= Probable maximum loss =

Probable maximum loss (PML) is a term used in the insurance industry. The calculation of probable maximum loss is an important part of the underwriting decision to accept or reject a risk and how much risk to retain net of reinsurance.

The definition is not consistent across the insurance industry. Probable maximum loss can be defined as the largest possible loss estimated might occur in respect of a particular risk under particular circumstances. Other calculations distinguish it from maximum foreseeable loss (MFL) by assuming some mitigation from protective measures in PML and conplete failure of protective measures in MFL.

== Use in Different Product Lines ==
In fire insurance, probable maximum loss is the maximum loss that could occur due in the presence of failure of one or more protective systems such as sprinkler systems, fire alarms, water supply, or fire department response.

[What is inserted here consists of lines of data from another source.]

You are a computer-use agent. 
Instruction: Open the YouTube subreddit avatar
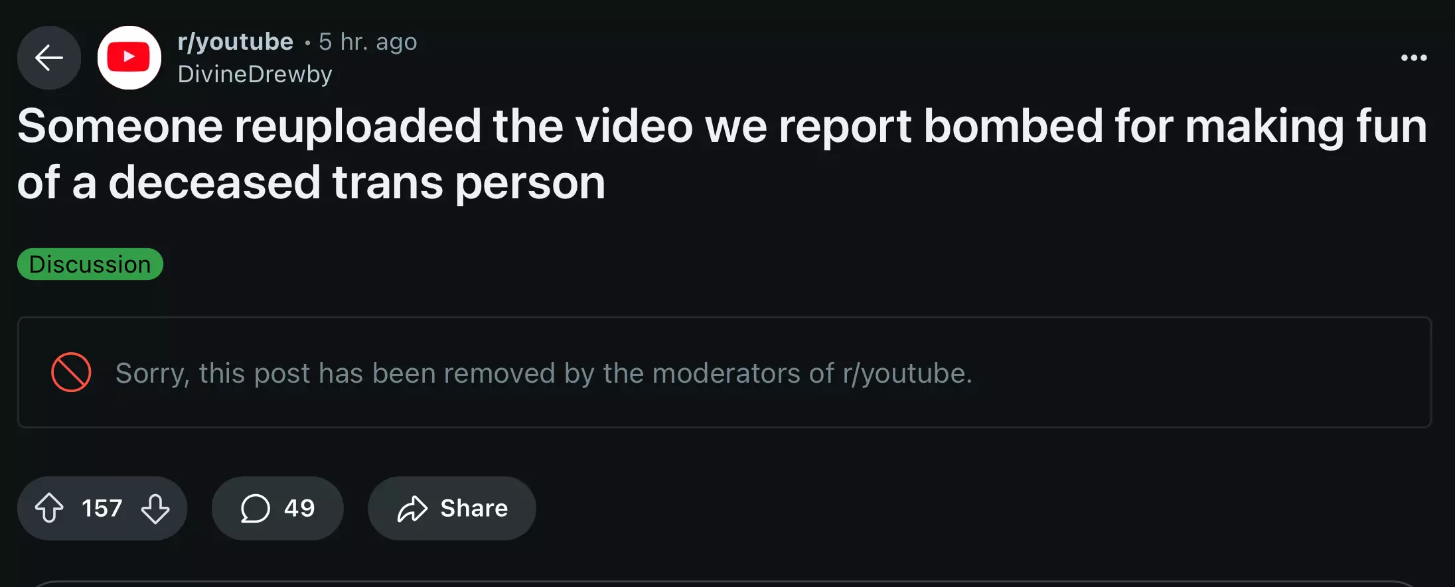click(x=129, y=58)
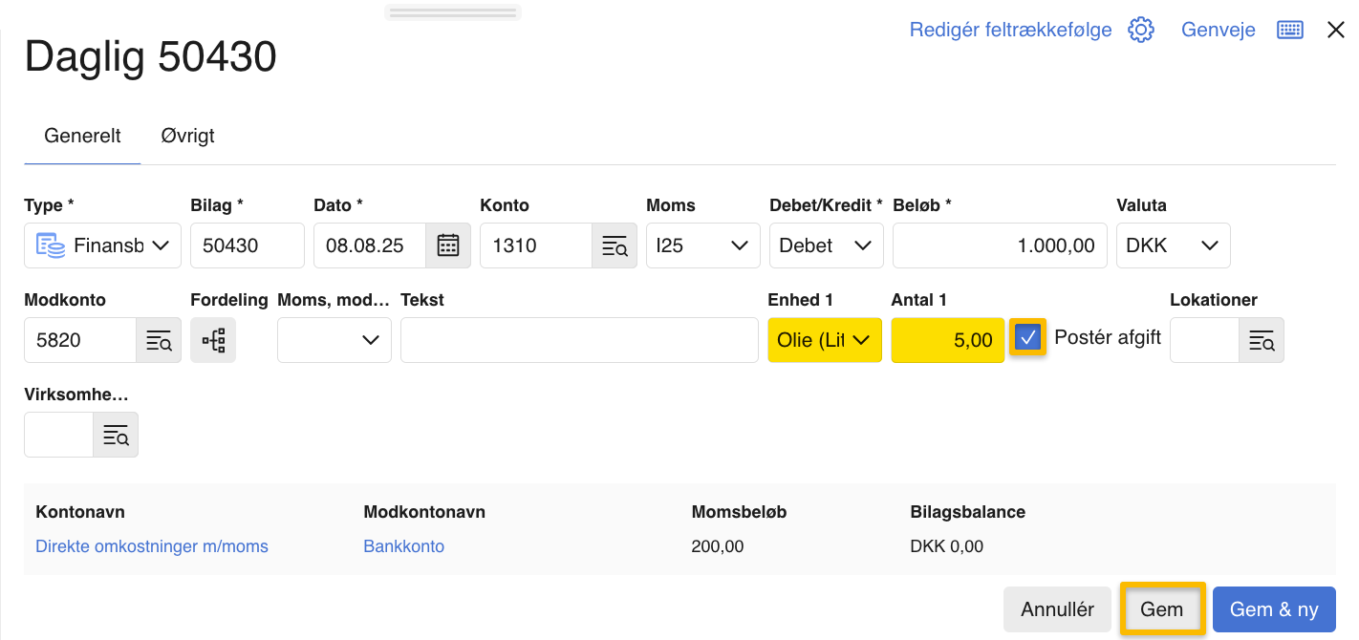Open the Enhed 1 Olie dropdown

pyautogui.click(x=824, y=340)
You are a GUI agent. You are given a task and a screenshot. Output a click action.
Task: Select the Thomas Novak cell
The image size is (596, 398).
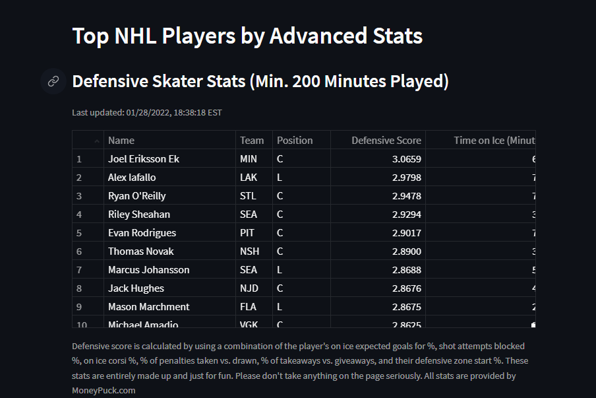point(140,251)
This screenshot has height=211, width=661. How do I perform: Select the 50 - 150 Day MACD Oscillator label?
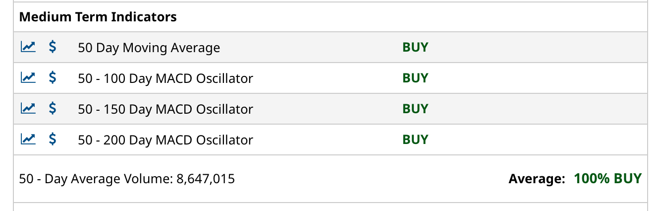tap(165, 109)
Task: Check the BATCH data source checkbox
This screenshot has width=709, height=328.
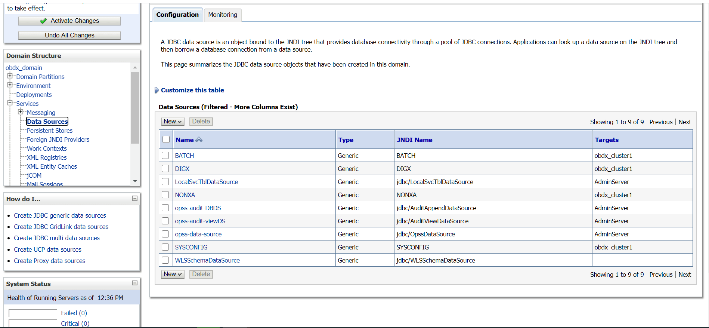Action: [x=165, y=155]
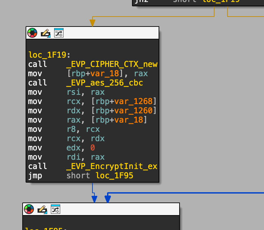Select the _EVP_CIPHER_CTX_new call target
Image resolution: width=264 pixels, height=230 pixels.
(x=112, y=64)
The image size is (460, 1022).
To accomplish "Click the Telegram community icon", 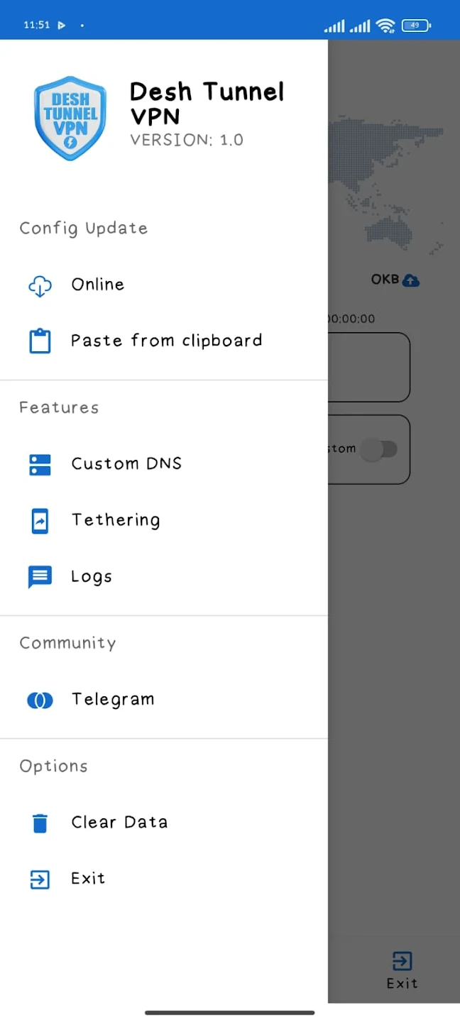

In insurance of structures affected by seismic activity, probable maximum loss is covered by ASTM E2026. That standard aimed to “standardize” the nomenclature for seismic loss estimation, as well as establish some guidelines as to the level of review and qualifications of the reviewer. Engineering studies on existing buildings originally only addressed the potential risk to life-safety (i.e. collapse) as the buildings were compared to current building code requirements. However, due to the need for understanding the potential losses associated with a building, crude loss estimation techniques were developed in the 1970s. Additional methods for estimating seismic losses were developed in the 1980s (ATC-13) and continue to be developed and refined today. The document was updated in 2016 and now recommends the discontinued use of PML, and the use of new nomenclature: Scenario Expected Loss (SEL), Scenario Upper Loss (SUL), and Probable Loss (PL).